------ ITEMS
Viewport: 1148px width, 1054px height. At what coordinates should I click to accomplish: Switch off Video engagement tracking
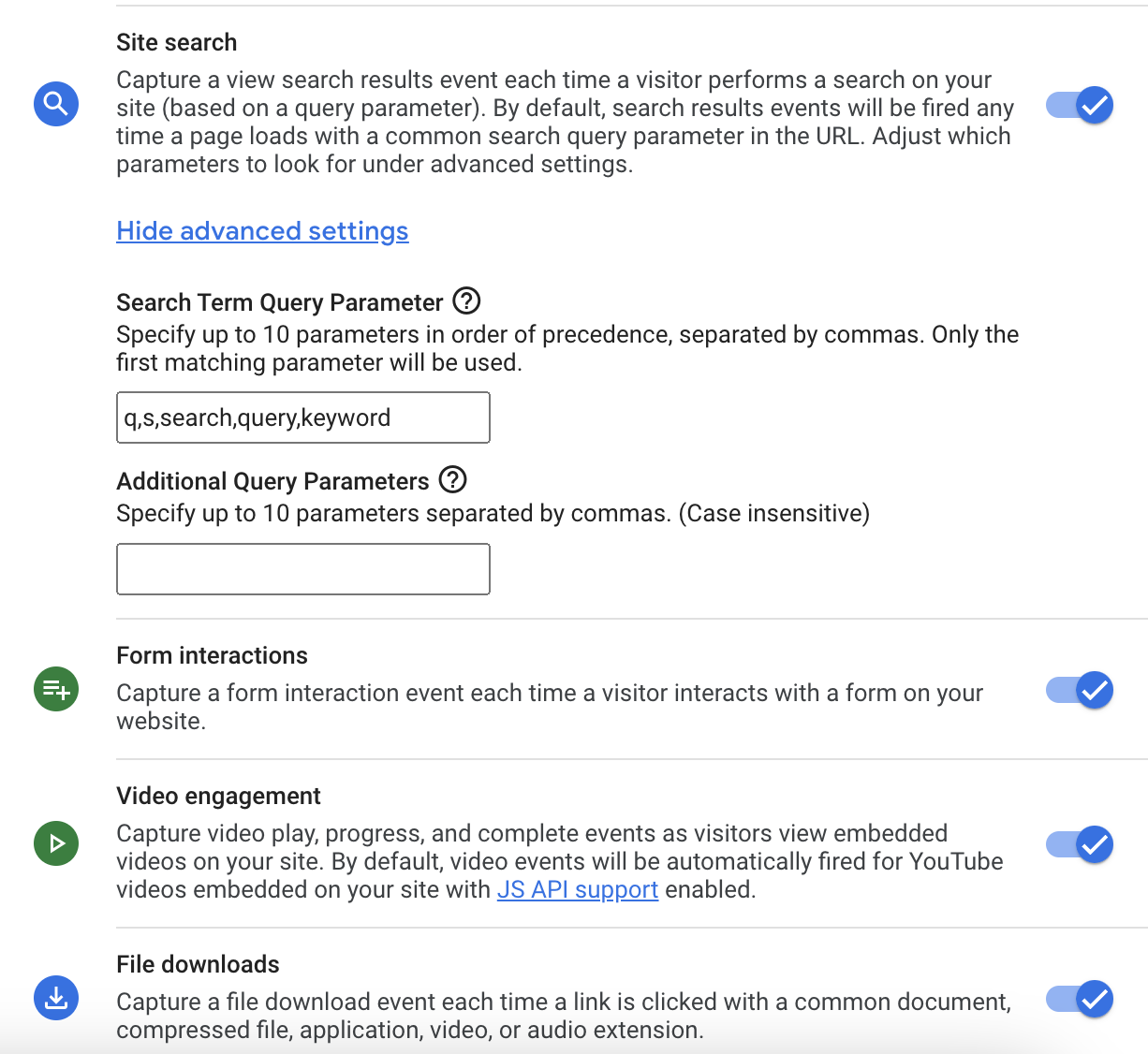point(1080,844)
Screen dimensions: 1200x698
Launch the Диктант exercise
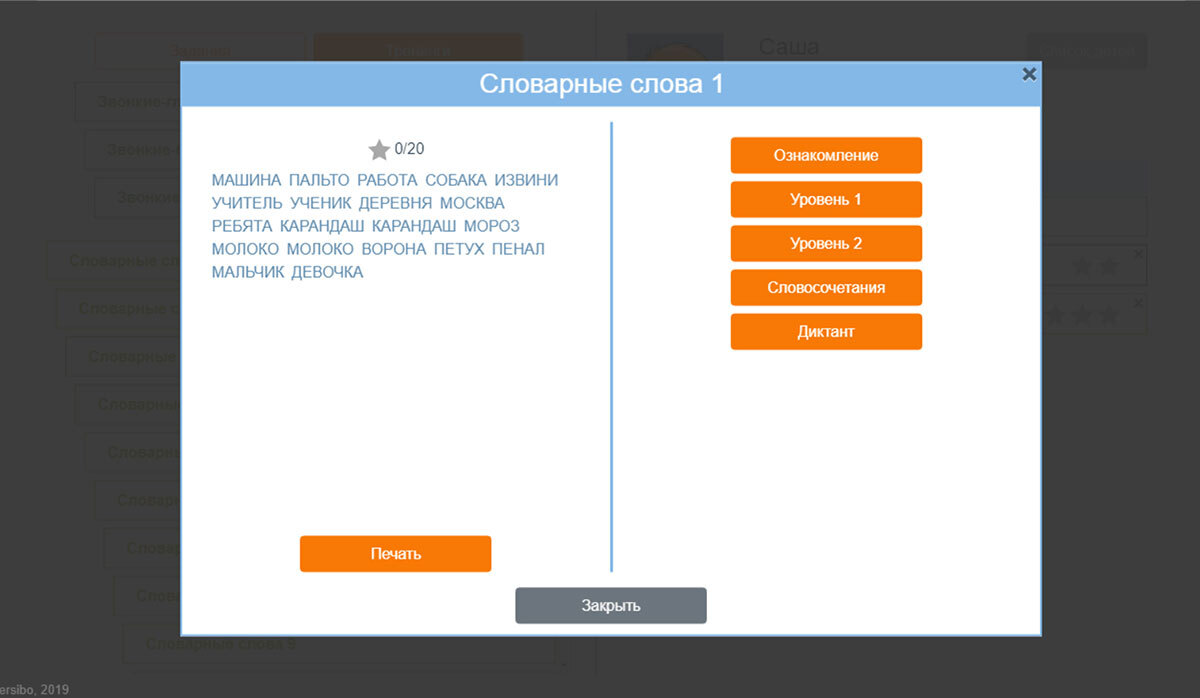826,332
------------
------ ITEMS
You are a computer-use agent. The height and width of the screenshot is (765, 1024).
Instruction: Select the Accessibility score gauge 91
------------
TASK PROMPT: Find every line in the data that contains the word "height" and copy each one out. Case counts.

FINISHED ANSWER:
Viewport: 1148px width, 1054px height. At what coordinates should I click to accomplish: Switch off Video engagement tracking
You are a computer-use agent. The height and width of the screenshot is (765, 1024).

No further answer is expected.